Task to carry out
Leave out the pictures and transcribe every entry below exactly.

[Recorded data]
---
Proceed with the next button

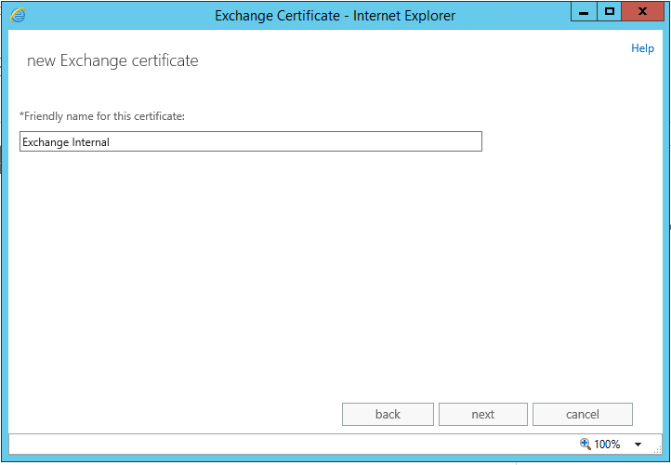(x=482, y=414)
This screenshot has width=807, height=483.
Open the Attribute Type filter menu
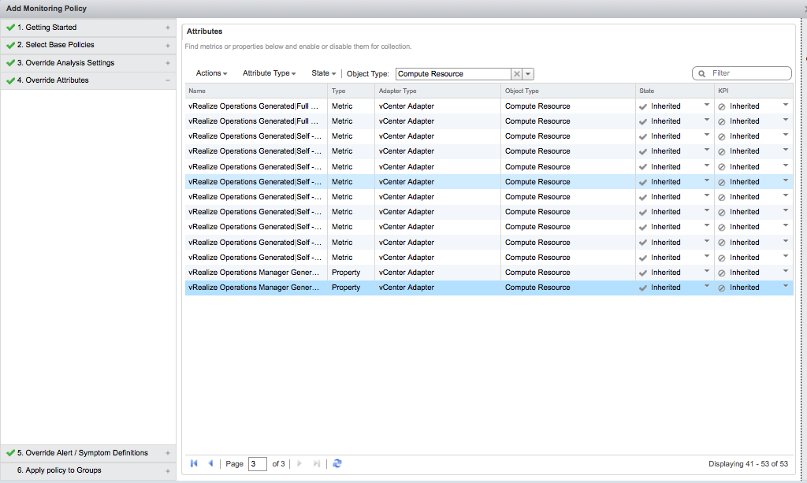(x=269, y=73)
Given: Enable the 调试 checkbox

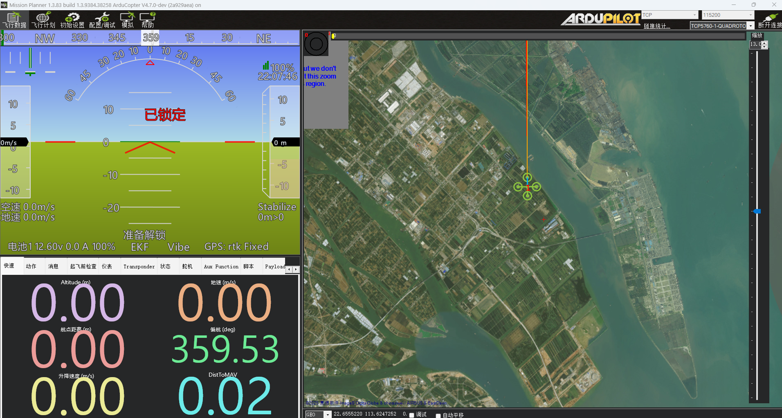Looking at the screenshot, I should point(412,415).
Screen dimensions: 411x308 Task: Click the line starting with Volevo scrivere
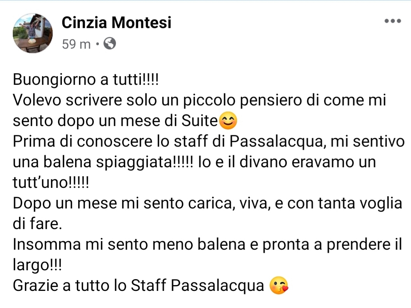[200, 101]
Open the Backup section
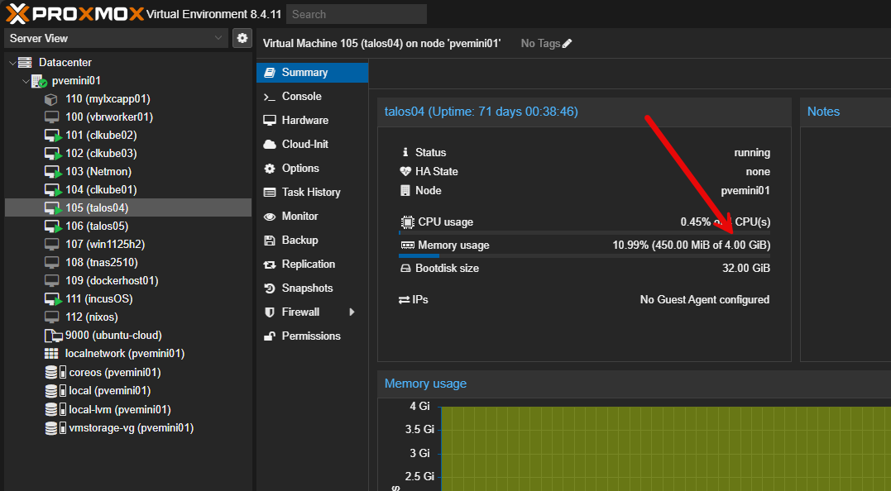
---
Exercise result
Proceed with the next button

(x=482, y=414)
This screenshot has width=807, height=483.
Open the Attribute Type filter menu
(x=269, y=73)
Given: Enable the 调试 checkbox

Looking at the screenshot, I should point(412,415).
Screen dimensions: 411x308 Task: Click the line starting with Volevo scrivere
[200, 101]
Open the Backup section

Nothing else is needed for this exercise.